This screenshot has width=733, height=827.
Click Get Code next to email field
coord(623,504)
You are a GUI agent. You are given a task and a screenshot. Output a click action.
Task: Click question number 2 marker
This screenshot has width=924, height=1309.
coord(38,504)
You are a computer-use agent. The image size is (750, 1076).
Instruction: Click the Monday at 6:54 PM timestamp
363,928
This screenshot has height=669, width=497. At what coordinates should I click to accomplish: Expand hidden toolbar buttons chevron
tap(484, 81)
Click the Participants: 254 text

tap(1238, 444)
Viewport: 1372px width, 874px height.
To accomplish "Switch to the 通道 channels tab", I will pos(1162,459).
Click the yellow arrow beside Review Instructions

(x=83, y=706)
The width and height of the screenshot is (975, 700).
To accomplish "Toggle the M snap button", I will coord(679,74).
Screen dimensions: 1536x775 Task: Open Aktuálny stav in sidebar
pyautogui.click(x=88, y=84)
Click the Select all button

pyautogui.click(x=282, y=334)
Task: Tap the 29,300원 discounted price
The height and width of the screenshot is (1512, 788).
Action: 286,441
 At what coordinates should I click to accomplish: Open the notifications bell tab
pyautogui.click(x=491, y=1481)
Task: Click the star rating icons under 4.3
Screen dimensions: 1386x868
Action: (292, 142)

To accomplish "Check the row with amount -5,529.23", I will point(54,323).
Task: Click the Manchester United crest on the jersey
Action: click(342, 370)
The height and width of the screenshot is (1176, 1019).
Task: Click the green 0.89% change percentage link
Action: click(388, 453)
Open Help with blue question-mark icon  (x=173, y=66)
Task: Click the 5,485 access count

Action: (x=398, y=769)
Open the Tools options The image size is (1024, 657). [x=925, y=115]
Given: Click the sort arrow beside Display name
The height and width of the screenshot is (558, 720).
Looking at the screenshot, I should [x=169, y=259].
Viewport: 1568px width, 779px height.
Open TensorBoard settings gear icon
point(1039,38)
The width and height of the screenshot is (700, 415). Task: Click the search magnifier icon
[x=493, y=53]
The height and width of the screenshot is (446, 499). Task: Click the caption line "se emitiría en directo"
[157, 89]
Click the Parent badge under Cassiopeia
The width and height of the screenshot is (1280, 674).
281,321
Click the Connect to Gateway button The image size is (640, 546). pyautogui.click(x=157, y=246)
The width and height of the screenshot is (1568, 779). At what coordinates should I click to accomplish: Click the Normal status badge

Exercise objective
Of the lines above, show those in which "Viewport" appears.

Result
Viewport: 1372px width, 874px height.
Viewport: 1568px width, 779px height.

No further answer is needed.